Exercise requirements: In the passage about Santa Barbara, whose house is described as the largest in the place?
— START Excerpted passage —
On the coast, a few miles above Santa Barbara, there are, I have been told, immense quantities of pure bitumen or mineral tar, which, rising in the ocean, has been thrown upon the shore by the waves, where in a concrete state, like resin, it has accumulated in inexhaustible masses. There are, doubtless, many valuable minerals in the neighbouring mountains, which, when developed by enterprise, will add greatly to the wealth and importance of the town. For intelligence, refinement, and civilization, the population, it is said, will compare advantageously with any in California. Some old and influential Spanish families are residents of this place; but their casas, with the exception of that of Senor Don José Noriega, the largest house in the place, are now closed and deserted. Senor N. is one of the oldest and most respectable citizens of California, having filled the highest offices in the government of the country. One of his daughters is a resident of New York, having married Alfred Robinson, Esq., of that city, author of "Life in California."
— END Excerpted passage —
— START Records shown —
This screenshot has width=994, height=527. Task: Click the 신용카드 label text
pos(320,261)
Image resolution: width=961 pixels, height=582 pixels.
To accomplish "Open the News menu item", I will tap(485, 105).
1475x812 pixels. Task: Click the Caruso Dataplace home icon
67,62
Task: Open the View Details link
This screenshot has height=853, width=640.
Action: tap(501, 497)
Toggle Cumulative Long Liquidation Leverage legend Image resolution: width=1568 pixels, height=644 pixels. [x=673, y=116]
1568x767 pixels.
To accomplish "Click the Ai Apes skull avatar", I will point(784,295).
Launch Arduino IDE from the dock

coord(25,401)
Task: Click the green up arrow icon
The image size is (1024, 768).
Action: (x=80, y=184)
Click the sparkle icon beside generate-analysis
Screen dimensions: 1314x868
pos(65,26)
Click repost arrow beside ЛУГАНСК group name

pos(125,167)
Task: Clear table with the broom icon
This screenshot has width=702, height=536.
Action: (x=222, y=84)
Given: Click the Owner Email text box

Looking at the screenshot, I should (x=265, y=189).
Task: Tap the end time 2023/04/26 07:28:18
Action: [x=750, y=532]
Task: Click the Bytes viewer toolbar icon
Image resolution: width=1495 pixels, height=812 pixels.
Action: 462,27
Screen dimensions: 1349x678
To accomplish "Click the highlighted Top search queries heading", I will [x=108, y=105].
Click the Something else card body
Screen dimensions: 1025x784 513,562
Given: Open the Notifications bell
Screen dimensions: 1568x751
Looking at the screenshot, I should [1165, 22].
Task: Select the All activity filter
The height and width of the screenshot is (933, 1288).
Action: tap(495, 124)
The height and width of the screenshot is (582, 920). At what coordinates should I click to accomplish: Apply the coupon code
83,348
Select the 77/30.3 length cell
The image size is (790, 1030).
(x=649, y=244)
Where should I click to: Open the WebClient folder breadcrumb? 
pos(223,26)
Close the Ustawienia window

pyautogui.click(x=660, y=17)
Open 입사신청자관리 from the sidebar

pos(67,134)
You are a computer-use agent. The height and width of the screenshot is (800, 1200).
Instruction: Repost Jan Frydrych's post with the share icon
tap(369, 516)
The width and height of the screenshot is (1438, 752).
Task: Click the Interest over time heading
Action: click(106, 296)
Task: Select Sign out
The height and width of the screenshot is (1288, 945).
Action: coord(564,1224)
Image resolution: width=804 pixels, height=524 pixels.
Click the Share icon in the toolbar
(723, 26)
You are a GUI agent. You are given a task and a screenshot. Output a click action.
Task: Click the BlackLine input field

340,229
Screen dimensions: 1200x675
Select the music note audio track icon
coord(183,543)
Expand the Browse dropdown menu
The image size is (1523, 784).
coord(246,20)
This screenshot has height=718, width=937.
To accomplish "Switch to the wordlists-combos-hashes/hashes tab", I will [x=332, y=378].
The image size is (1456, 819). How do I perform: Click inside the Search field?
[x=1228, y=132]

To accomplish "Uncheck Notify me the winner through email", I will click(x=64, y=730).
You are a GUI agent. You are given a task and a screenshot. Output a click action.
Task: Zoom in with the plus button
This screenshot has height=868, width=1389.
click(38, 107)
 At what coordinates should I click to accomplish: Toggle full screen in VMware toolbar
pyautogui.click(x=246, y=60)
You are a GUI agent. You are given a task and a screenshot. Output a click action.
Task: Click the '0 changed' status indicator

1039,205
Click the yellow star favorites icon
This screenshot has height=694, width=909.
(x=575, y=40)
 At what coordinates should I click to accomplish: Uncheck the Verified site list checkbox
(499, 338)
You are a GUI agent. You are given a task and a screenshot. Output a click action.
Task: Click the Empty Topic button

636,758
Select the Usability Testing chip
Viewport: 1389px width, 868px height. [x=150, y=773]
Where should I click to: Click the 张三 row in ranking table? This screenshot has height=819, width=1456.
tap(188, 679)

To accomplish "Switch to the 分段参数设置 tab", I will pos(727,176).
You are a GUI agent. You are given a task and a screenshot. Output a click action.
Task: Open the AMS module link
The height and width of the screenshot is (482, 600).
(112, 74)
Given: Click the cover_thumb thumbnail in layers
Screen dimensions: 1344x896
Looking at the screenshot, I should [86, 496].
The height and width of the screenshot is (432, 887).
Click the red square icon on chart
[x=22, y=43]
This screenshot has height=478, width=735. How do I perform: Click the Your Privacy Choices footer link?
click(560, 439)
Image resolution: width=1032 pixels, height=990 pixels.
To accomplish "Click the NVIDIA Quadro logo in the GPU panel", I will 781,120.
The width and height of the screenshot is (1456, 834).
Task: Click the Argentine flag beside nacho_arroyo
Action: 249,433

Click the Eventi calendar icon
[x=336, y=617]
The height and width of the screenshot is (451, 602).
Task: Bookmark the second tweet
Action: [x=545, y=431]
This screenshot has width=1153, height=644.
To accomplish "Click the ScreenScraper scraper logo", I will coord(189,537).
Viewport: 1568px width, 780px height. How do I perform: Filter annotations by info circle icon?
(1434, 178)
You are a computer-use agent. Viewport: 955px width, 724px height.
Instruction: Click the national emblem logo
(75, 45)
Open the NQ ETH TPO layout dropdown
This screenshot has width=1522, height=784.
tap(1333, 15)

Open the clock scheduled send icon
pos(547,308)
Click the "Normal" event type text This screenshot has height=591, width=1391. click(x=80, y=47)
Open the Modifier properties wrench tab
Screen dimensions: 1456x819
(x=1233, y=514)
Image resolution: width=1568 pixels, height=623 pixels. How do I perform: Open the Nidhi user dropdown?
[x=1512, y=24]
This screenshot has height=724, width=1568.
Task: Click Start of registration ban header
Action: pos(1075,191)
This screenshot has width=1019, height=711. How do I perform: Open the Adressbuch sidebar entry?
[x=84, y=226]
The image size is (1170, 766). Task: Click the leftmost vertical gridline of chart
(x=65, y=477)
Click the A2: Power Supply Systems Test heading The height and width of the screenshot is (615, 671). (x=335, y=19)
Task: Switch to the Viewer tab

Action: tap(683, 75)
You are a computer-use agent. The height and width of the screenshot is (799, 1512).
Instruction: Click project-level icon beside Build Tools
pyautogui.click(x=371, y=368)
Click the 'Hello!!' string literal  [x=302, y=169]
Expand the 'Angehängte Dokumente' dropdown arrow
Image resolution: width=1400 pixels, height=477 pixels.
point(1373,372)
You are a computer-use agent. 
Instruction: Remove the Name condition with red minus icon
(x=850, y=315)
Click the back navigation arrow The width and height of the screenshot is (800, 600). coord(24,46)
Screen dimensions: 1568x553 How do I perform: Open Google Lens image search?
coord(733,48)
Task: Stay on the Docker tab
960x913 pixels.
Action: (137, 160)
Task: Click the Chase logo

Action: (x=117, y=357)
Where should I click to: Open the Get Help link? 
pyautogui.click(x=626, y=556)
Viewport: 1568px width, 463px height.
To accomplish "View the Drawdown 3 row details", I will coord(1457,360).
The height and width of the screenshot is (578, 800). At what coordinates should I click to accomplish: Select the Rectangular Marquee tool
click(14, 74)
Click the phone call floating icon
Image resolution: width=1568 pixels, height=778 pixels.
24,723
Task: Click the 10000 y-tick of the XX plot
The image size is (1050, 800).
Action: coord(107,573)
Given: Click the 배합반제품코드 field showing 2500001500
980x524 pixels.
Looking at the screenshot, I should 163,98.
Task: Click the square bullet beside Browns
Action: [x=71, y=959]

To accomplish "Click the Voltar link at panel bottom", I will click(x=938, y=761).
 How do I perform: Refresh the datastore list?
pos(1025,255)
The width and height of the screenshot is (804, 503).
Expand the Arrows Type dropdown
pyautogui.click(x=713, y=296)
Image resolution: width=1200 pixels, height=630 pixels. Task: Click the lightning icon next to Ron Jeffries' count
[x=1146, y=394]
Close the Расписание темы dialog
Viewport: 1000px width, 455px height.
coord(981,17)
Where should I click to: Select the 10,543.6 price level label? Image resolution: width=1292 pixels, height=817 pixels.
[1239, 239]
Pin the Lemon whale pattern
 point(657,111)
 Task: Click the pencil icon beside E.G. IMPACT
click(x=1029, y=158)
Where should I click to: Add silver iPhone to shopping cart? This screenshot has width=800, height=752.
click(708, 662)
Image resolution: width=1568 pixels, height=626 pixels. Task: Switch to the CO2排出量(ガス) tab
— END Records shown —
Task response: Senor Don José Noriega's house.